Find the word "Given" in the listing below. Copy every line that has it.

────────

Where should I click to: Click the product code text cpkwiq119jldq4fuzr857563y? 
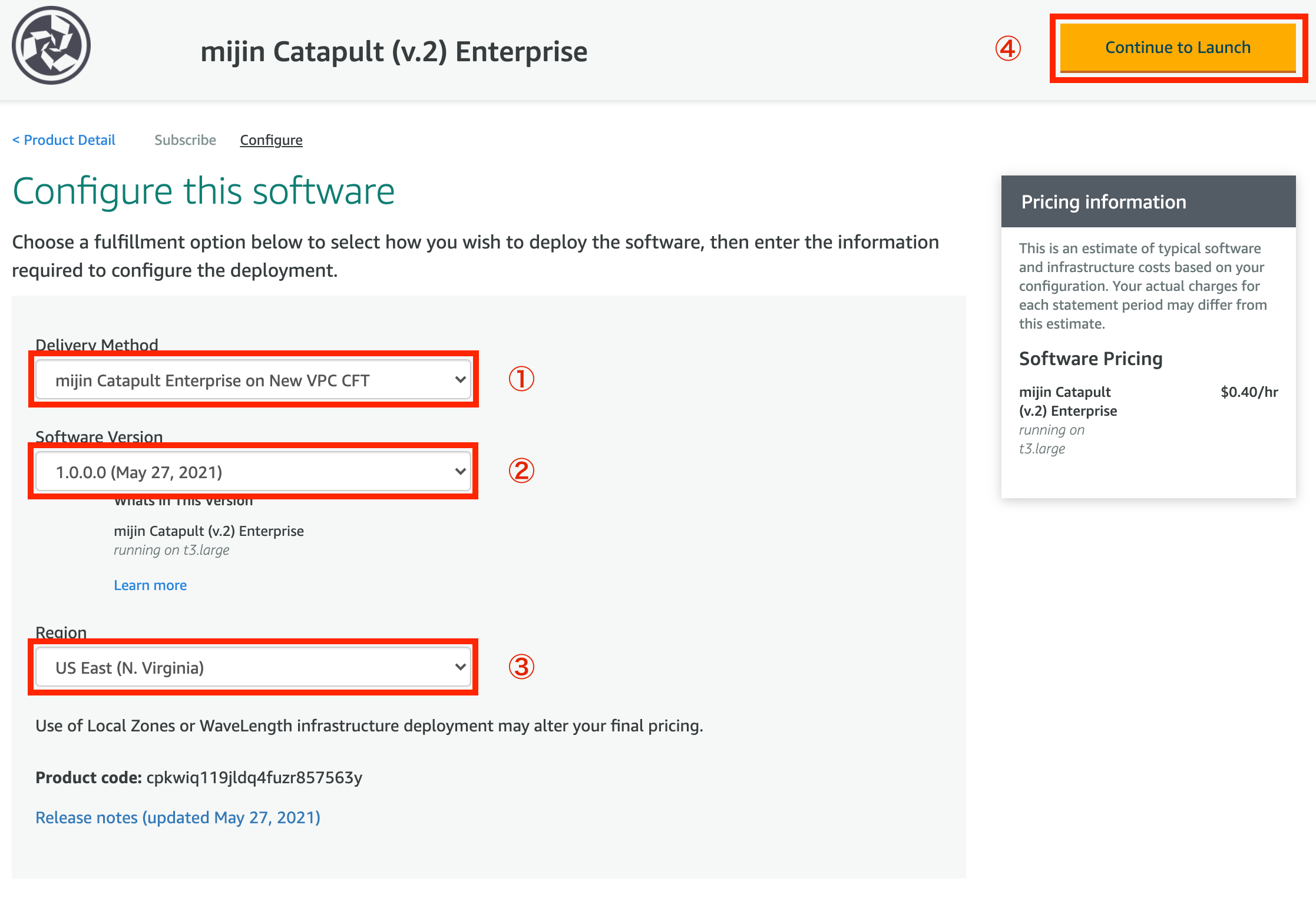[254, 778]
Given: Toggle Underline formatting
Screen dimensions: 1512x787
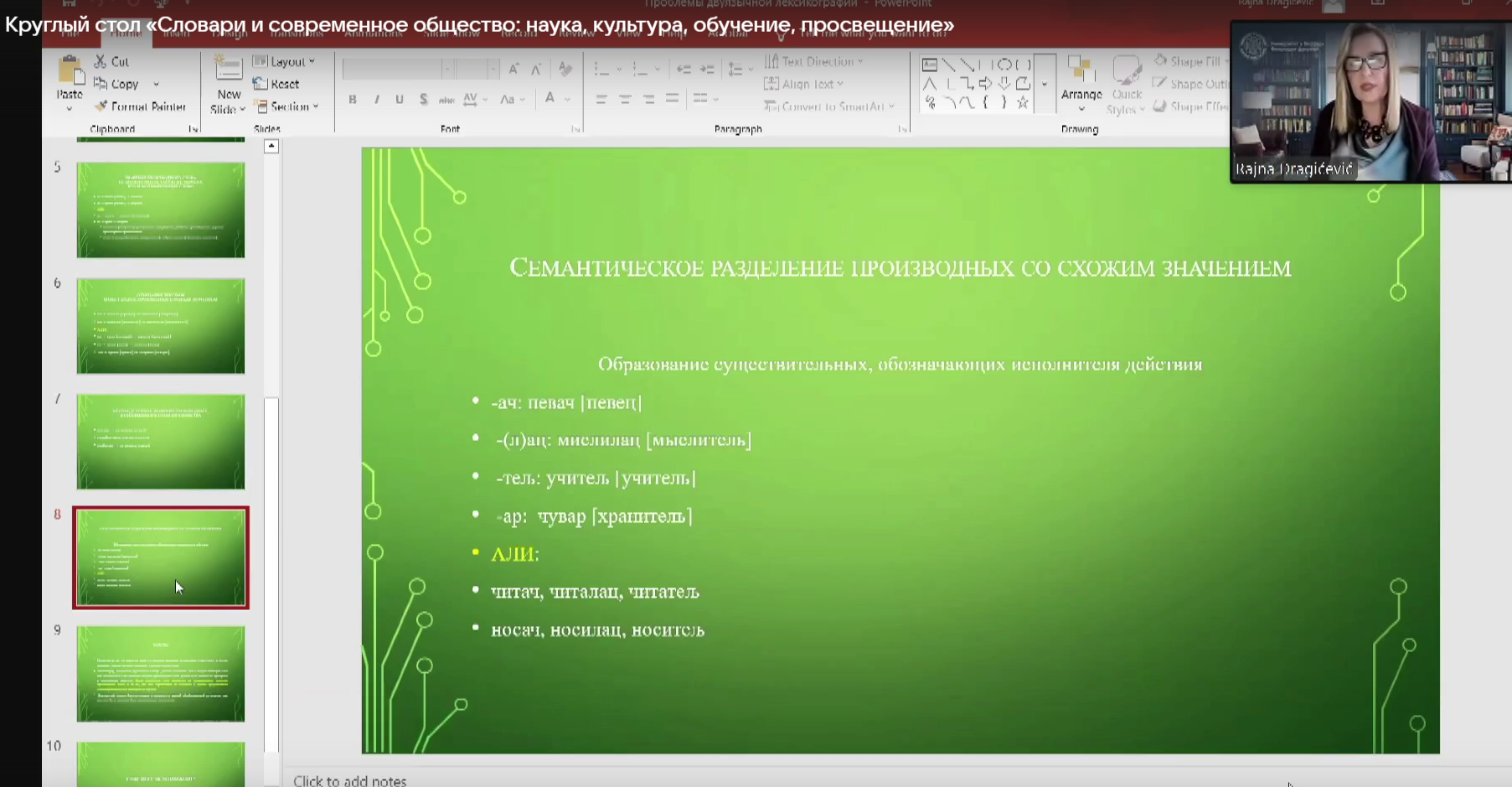Looking at the screenshot, I should coord(400,100).
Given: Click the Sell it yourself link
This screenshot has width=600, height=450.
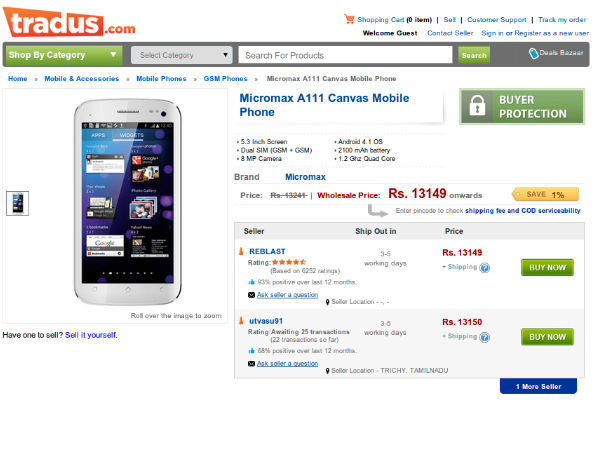Looking at the screenshot, I should (91, 335).
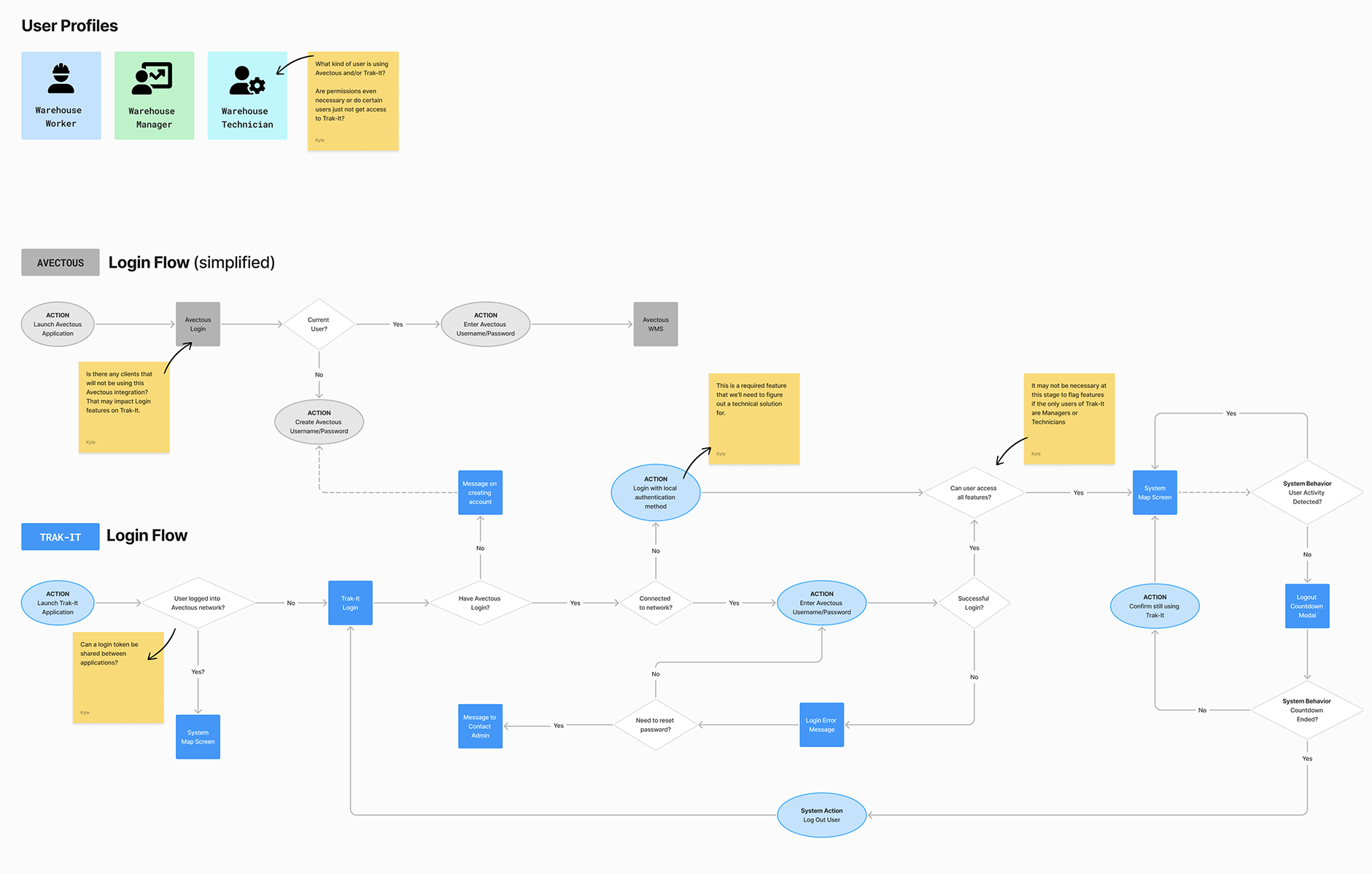
Task: Click the Launch Avectous Application action oval
Action: click(58, 325)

────────

**ANSWER SECTION**
Given: Toggle Underline formatting
Given: Click the Sell it yourself link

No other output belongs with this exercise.